A typical dog farm houses about 1,000 dogs, mostly crossbreeds, locked in small cages under poor hygienic conditions. The dogs are generally slaughtered when they reach the age of six months. A dog that weighs a five pounds at this age is sold for around $10, about half of that profit. Dog hides are sold to factories that make them into dog-fur hats, fur-lined pants and and blanket used by peasants.


St. Bernards as Food in China

In some parts of China it is becoming increasingly popular to use St. Bernard in the dogs-for-food industry. The dogs are not raised to be eaten but rather as breeding stock for dogs that grow large quickly and can be slaughtered for food. Many are crossbred with Mongolian dogs, which are prized for the leanness of their meat.

One dog farmer told AFP, "This kind of dog grows really fast, even though it eats less than two yuan (24 cents) worth of food every day, and even less if it is crossbred. And the female can give birth to 10 or 12 puppies every year." When the dogs are slaughtered at six months they weigh 100 pounds. Dog farmers are also experimenting with Newfoundlands, Great Dames and even Dalmatians.

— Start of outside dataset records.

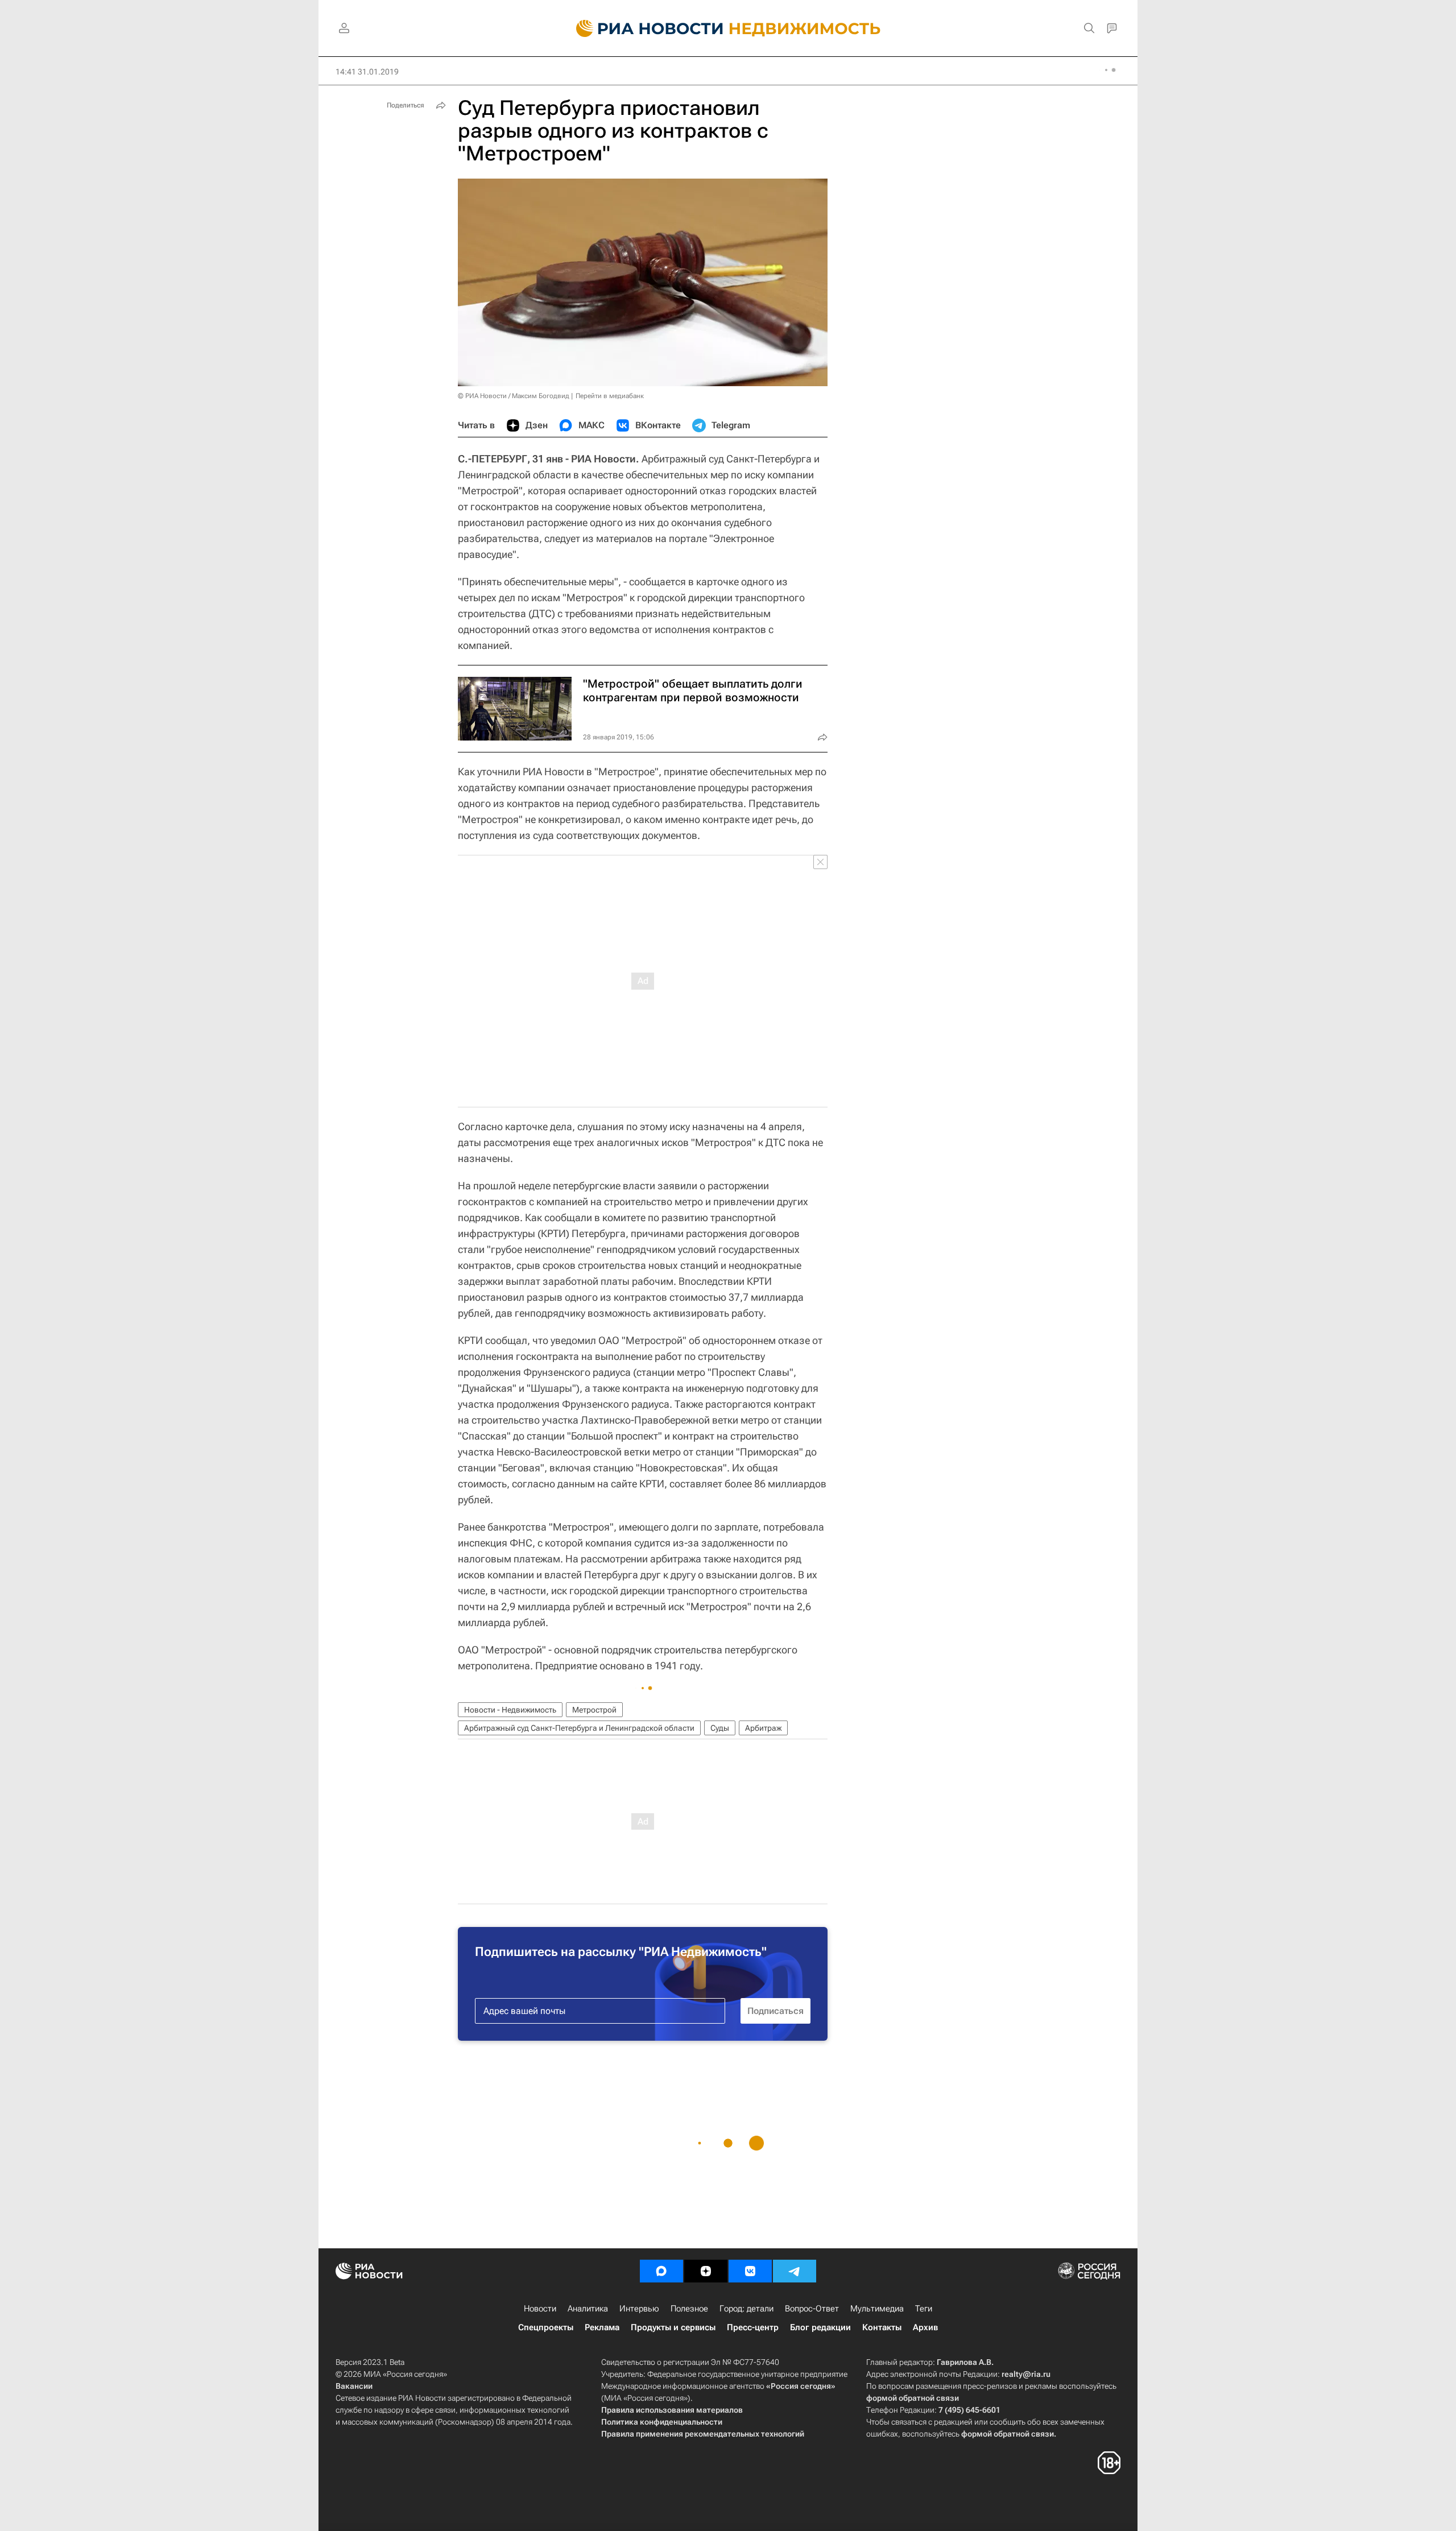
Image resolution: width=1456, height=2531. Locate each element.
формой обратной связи (912, 2397)
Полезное (689, 2308)
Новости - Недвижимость (510, 1709)
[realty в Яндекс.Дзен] (705, 2271)
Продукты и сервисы (673, 2327)
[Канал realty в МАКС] (661, 2271)
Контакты (881, 2327)
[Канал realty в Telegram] (794, 2271)
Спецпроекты (545, 2327)
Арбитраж (763, 1727)
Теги (923, 2308)
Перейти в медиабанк (610, 396)
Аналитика (588, 2308)
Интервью (639, 2308)
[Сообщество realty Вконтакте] (750, 2271)
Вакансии (354, 2386)
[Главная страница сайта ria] (643, 28)
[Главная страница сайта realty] (728, 28)
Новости (540, 2308)
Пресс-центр (753, 2327)
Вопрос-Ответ (812, 2308)
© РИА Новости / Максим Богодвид (513, 396)
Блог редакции (820, 2327)
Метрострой (594, 1709)
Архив (925, 2327)
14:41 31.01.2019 (367, 71)
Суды (719, 1727)
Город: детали (746, 2308)
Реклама (602, 2327)
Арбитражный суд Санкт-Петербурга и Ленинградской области (579, 1727)
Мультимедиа (877, 2308)
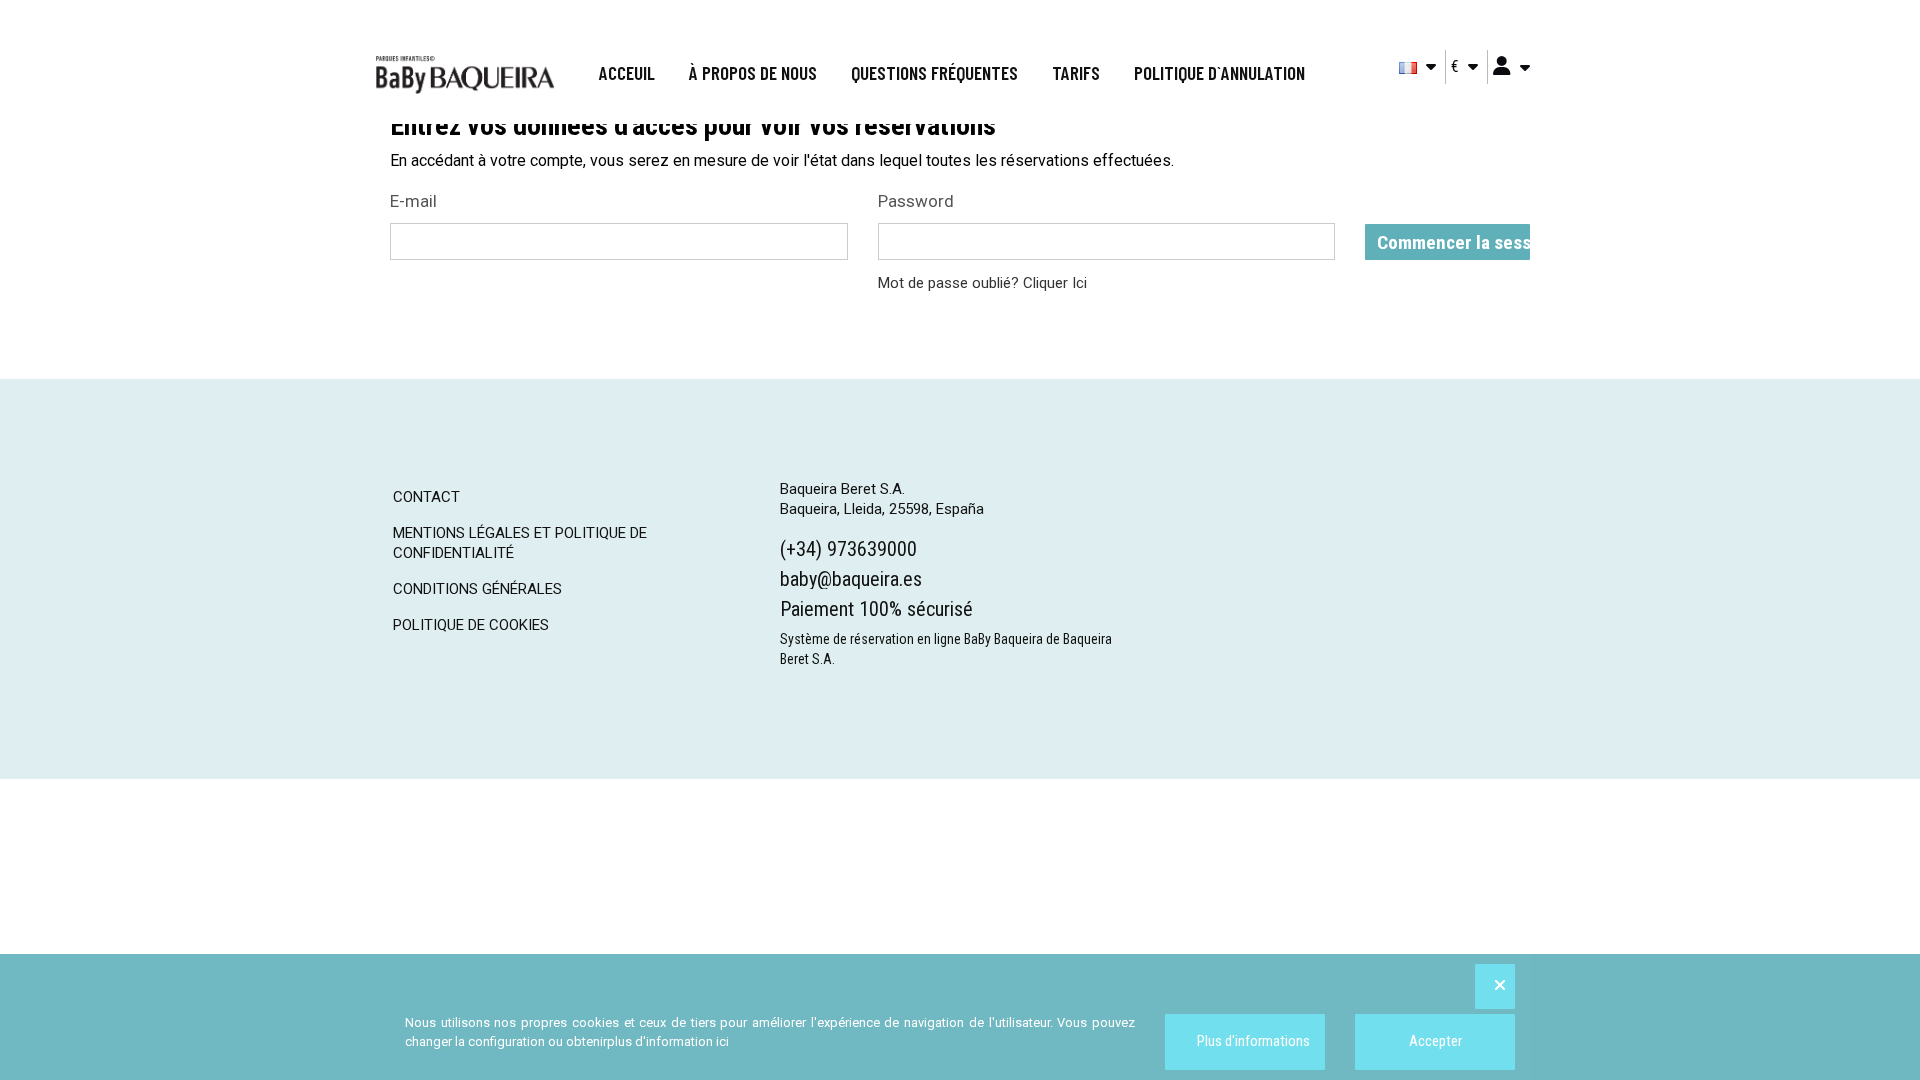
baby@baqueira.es (851, 579)
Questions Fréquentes (934, 72)
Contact (426, 497)
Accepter (1435, 1041)
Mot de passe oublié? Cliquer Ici (982, 283)
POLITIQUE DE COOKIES (471, 625)
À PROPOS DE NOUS (753, 72)
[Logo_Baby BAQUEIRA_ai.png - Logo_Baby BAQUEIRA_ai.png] (465, 74)
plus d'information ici (668, 1041)
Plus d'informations (1251, 1041)
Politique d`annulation (1219, 72)
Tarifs (1076, 72)
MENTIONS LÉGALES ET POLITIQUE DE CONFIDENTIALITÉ (520, 543)
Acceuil (627, 72)
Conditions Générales (477, 589)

It is not known exactly how the Chinese obtain the St. Bernards, which cost up to $1,200 a piece. Many believe they are originate in Switzerland and are purchased through Russian middlemen. Some dog farms import the frozen sperm of St. Bernards.

SOS St. Bernards International is a Geneva-based organization committed to rescuing St. Bernards in dog farms by pressuring the Chinese government. The Swiss government has expressed sympathy for their causes but has resisted taking any action on the grounds that the custom of dog-eating is a cultural matter.

Cats as Food in China

Cats are only eaten in Guangdong but not elsewhere in China. They are considered a delicacy in southern China and are sold live in markets and slaughtered fresh for customers. In Guangzhou markets you can find them in stacked metal cages alongside cages with rabbits ducks and quails and buckets with live turtles and scorpions. One cat seller told the Los Angeles Times, “You just to have to boil the cat a long time. It has a very nice, fresh taste.” [Source: Barbara Demick, Los Angeles Times , October 2009]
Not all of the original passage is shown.